## Supplied entries
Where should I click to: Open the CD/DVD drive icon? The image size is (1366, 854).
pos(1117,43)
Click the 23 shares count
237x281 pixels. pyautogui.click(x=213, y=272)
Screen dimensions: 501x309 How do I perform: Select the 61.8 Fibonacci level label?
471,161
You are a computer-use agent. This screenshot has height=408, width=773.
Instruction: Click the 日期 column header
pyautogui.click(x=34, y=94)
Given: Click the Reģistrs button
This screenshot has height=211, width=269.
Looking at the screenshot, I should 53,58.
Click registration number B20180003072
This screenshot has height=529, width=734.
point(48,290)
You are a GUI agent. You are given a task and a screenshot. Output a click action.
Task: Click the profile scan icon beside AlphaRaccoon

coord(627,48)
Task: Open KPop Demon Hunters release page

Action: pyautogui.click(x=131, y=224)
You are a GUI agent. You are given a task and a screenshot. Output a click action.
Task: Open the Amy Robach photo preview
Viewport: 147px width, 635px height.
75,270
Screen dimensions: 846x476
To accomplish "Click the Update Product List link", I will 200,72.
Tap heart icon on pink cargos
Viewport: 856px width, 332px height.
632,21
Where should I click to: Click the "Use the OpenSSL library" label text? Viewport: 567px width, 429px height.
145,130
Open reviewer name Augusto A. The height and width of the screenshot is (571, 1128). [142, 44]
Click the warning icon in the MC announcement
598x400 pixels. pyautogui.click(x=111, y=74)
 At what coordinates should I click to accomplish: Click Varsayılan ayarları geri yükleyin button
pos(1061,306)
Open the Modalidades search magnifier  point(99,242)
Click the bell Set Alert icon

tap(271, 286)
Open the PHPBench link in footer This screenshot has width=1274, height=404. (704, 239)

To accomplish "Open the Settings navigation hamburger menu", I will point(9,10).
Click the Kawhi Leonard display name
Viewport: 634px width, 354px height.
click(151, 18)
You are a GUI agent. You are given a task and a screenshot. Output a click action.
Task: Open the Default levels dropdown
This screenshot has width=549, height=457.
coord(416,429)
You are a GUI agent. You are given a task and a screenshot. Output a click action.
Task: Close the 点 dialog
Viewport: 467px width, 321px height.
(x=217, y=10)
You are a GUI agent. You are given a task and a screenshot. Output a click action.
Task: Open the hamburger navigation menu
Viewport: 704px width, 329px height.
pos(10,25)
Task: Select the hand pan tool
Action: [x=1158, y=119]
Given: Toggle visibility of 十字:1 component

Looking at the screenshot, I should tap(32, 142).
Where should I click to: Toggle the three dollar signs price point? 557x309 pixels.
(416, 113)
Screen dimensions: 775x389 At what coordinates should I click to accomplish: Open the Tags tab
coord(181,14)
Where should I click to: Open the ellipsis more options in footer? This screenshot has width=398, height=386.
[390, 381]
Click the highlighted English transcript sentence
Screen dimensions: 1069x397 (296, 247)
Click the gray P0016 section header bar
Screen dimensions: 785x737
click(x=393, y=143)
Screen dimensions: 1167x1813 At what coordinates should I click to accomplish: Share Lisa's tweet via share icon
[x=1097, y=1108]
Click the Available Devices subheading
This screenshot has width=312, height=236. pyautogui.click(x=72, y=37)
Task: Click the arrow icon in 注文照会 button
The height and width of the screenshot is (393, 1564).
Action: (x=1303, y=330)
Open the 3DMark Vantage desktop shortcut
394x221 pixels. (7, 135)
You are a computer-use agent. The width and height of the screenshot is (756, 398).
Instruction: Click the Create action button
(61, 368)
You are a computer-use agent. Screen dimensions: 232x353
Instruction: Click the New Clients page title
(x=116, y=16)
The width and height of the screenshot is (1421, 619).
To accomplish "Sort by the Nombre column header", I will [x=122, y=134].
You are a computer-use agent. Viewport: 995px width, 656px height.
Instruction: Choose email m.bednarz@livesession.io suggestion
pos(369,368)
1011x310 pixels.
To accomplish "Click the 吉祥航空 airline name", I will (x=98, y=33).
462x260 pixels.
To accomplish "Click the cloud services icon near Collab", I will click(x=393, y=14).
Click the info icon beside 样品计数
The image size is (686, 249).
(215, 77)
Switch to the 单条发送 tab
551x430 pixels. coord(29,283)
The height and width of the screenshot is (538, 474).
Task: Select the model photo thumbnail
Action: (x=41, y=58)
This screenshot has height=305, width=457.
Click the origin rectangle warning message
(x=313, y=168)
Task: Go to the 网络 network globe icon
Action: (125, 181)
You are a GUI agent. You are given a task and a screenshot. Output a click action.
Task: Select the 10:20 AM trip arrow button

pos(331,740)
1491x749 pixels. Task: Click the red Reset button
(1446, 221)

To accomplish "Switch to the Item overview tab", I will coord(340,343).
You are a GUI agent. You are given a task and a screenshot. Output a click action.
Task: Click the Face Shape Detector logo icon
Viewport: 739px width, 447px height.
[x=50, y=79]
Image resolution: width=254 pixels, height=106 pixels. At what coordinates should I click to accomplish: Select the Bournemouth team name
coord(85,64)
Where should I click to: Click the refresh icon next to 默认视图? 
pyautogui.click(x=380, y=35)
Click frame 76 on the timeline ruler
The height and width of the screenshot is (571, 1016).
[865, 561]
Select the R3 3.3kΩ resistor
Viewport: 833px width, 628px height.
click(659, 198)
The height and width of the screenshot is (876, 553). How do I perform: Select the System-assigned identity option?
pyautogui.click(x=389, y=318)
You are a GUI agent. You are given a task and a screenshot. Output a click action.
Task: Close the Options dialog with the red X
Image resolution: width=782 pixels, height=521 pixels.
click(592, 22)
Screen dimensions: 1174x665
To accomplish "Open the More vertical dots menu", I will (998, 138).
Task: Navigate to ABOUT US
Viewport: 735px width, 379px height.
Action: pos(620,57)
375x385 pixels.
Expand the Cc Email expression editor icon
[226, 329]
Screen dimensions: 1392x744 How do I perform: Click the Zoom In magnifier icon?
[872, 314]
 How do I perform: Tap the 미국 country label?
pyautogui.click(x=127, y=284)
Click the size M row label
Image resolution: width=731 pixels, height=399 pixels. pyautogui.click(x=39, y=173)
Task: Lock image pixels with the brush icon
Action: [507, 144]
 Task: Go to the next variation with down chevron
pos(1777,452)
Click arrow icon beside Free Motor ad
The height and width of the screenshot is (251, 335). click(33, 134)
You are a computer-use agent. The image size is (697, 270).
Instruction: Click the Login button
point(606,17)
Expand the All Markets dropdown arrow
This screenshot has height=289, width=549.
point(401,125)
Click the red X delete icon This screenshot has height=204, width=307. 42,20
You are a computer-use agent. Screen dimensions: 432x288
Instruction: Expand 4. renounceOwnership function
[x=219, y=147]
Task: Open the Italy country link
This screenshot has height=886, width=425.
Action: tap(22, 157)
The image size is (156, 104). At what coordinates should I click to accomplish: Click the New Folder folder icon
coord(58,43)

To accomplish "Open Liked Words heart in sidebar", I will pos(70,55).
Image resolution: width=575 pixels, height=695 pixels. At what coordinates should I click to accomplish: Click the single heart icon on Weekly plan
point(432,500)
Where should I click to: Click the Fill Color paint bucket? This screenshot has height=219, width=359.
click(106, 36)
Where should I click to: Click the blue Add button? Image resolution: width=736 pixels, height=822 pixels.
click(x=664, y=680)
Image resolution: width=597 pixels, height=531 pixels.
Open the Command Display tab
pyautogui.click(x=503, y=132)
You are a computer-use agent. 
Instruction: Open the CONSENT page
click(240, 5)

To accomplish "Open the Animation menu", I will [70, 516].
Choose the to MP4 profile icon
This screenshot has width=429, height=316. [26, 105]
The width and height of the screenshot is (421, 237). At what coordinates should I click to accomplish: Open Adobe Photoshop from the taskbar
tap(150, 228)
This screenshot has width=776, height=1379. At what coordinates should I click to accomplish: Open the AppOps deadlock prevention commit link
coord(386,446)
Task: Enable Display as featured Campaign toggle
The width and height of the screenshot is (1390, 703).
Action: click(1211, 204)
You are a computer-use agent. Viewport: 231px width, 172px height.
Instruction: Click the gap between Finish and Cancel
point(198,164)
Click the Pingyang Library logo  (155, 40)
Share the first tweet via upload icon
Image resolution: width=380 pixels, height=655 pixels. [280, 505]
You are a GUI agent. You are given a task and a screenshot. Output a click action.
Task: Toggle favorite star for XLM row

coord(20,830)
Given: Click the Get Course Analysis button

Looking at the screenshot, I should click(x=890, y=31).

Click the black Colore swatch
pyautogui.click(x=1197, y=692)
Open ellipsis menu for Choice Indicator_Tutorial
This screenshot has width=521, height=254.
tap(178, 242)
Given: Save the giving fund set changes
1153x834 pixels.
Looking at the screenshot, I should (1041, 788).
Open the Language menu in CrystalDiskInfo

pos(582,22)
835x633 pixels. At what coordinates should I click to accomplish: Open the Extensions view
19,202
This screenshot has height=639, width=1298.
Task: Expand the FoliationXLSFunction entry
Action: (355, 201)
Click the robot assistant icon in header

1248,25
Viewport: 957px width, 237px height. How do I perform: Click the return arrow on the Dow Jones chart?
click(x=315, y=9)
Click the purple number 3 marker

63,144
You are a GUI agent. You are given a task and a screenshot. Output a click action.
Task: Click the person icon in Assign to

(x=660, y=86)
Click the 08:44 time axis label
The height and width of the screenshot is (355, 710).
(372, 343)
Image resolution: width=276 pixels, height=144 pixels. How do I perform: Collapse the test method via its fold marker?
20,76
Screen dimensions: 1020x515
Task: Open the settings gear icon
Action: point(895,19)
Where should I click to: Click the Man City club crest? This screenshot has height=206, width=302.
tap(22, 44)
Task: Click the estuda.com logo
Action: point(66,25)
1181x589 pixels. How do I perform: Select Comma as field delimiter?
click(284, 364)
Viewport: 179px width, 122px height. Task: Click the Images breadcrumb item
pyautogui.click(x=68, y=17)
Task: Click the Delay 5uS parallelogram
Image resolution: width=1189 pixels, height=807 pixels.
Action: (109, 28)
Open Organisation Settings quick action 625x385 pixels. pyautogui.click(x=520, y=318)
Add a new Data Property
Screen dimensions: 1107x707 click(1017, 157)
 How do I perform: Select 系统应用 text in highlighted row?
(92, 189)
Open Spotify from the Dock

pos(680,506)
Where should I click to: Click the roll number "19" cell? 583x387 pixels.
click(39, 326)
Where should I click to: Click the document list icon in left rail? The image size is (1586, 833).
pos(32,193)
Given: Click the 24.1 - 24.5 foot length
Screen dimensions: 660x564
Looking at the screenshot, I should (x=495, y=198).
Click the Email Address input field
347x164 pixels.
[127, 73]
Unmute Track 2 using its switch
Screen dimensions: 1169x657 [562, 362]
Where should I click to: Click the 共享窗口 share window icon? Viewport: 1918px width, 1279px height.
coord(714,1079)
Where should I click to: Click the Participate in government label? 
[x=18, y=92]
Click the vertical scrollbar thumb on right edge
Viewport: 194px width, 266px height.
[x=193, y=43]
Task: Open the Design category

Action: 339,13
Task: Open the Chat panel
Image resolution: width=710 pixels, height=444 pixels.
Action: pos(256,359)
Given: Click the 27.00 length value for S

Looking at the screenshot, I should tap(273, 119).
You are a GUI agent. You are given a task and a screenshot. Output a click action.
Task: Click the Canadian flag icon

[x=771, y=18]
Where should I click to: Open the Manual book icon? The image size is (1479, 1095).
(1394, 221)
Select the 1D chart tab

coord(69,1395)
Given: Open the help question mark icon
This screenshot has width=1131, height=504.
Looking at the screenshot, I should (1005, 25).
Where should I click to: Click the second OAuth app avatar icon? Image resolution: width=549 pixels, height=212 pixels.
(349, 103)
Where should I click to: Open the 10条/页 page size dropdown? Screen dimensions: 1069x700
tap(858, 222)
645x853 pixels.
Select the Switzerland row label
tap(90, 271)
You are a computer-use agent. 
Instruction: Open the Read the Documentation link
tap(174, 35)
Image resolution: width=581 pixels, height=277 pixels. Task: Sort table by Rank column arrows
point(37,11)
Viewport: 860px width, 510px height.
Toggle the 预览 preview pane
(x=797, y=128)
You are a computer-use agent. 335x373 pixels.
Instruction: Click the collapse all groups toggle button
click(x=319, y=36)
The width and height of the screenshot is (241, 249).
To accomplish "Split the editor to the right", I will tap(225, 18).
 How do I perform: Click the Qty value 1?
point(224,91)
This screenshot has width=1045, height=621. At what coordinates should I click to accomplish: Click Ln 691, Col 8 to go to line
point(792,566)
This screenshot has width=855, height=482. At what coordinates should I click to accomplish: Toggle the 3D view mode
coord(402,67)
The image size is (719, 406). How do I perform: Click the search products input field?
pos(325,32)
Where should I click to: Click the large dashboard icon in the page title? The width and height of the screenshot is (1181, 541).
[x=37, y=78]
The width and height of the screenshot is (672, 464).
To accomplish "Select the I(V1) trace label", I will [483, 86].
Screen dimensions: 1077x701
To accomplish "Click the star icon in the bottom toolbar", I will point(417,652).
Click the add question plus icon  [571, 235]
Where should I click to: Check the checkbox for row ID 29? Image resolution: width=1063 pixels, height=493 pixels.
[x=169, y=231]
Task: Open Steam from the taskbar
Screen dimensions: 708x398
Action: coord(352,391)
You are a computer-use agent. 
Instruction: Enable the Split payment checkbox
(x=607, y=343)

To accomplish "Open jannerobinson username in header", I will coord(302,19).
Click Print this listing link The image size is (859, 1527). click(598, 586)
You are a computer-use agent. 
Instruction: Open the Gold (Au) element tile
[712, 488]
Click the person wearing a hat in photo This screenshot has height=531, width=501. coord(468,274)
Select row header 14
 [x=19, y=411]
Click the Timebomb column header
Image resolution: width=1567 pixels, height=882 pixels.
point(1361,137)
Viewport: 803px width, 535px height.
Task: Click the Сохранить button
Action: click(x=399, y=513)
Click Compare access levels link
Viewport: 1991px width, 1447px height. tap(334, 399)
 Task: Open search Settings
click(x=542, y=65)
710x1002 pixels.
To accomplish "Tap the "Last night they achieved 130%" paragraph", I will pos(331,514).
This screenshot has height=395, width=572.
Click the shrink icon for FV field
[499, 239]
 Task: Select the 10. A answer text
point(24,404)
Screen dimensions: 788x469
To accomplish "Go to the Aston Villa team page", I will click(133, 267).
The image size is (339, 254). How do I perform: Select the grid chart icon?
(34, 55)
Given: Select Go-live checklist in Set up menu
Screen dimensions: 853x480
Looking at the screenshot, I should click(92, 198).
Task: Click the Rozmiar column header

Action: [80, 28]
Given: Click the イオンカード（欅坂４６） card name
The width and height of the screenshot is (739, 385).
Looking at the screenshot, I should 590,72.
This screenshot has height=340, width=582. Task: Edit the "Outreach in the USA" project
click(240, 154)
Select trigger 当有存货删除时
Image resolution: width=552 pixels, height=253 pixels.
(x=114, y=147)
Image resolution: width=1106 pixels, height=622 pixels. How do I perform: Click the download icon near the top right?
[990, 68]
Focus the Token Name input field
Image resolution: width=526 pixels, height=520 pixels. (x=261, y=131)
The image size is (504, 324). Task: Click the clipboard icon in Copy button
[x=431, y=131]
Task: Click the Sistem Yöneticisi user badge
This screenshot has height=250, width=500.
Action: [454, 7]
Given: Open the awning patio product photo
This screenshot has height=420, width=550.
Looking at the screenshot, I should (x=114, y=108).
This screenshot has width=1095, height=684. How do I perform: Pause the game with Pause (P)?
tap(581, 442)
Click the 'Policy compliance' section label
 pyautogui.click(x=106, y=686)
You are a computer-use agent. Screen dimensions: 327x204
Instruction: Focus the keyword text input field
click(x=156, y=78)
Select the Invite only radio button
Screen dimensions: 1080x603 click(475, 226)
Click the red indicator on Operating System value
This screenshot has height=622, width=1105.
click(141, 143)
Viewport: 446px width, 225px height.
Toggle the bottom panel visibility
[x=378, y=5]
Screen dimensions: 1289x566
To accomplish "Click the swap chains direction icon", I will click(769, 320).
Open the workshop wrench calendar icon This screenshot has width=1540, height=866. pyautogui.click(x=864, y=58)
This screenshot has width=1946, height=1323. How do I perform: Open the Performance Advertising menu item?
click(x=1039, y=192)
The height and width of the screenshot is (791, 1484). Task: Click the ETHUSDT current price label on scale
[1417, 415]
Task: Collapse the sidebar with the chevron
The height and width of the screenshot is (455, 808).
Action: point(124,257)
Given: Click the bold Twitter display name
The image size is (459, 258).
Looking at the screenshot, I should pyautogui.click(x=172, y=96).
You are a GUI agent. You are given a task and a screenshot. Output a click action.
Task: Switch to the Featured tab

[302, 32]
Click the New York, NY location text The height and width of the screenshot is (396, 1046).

## What you need to do
Render the material between the lines holding "Where should I click to: Open the Manual" and "Click the add", inclusive, as a Markdown table with a Row column for the row number and an Entry column for the line, leaving out blank lines.

## Reply
| Row | Entry |
|---|---|
| 1 | Where should I click to: Open the Manual book icon? The image size is (1479, 1095). |
| 2 | (1394, 221) |
| 3 | Select the 1D chart tab |
| 4 | coord(69,1395) |
| 5 | Given: Open the help question mark icon |
| 6 | This screenshot has width=1131, height=504. |
| 7 | Looking at the screenshot, I should (1005, 25). |
| 8 | Where should I click to: Click the second OAuth app avatar icon? Image resolution: width=549 pixels, height=212 pixels. |
| 9 | (349, 103) |
| 10 | Where should I click to: Open the 10条/页 page size dropdown? Screen dimensions: 1069x700 |
| 11 | tap(858, 222) |
| 12 | 645x853 pixels. |
| 13 | Select the Switzerland row label |
| 14 | tap(90, 271) |
| 15 | You are a computer-use agent.  |
| 16 | Instruction: Open the Read the Documentation link |
| 17 | tap(174, 35) |
| 18 | Image resolution: width=581 pixels, height=277 pixels. Task: Sort table by Rank column arrows |
| 19 | point(37,11) |
| 20 | Viewport: 860px width, 510px height. |
| 21 | Toggle the 预览 preview pane |
| 22 | (x=797, y=128) |
| 23 | You are a computer-use agent. 335x373 pixels. |
| 24 | Instruction: Click the collapse all groups toggle button |
| 25 | click(x=319, y=36) |
| 26 | The width and height of the screenshot is (241, 249). |
| 27 | To accomplish "Split the editor to the right", I will tap(225, 18). |
| 28 |  How do I perform: Click the Qty value 1? |
| 29 | point(224,91) |
| 30 | This screenshot has width=1045, height=621. At what coordinates should I click to accomplish: Click Ln 691, Col 8 to go to line |
| 31 | point(792,566) |
| 32 | This screenshot has width=855, height=482. At what coordinates should I click to accomplish: Toggle the 3D view mode |
| 33 | coord(402,67) |
| 34 | The image size is (719, 406). How do I perform: Click the search products input field? |
| 35 | pos(325,32) |
| 36 | Where should I click to: Click the large dashboard icon in the page title? The width and height of the screenshot is (1181, 541). |
| 37 | [x=37, y=78] |
| 38 | The width and height of the screenshot is (672, 464). |
| 39 | To accomplish "Select the I(V1) trace label", I will [483, 86]. |
| 40 | Screen dimensions: 1077x701 |
| 41 | To accomplish "Click the star icon in the bottom toolbar", I will point(417,652). |
| 42 | Click the add question plus icon  [571, 235] |